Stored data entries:
────────────────────

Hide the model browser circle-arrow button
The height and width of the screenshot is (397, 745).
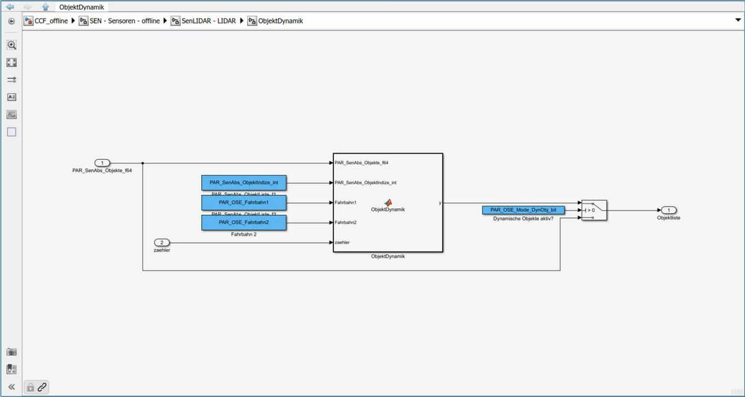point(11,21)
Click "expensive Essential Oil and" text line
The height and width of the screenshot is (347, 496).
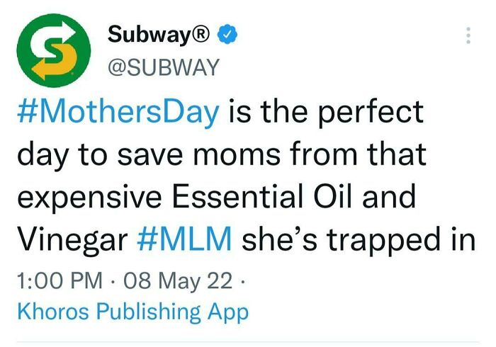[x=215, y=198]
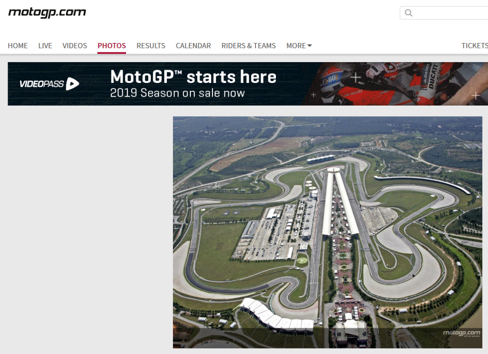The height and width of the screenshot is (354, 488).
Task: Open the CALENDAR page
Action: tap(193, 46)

────────────────────

> TRY IT:
From the line containing "The height and width of the screenshot is (397, 745)." down to the end of the data above, reproduce each line exactly; no pictures.

> RESULT:
The height and width of the screenshot is (397, 745).
point(11,21)
Click "expensive Essential Oil and" text line
The height and width of the screenshot is (347, 496).
[x=215, y=198]
The height and width of the screenshot is (354, 488).
Task: Open the CALENDAR page
Action: tap(193, 46)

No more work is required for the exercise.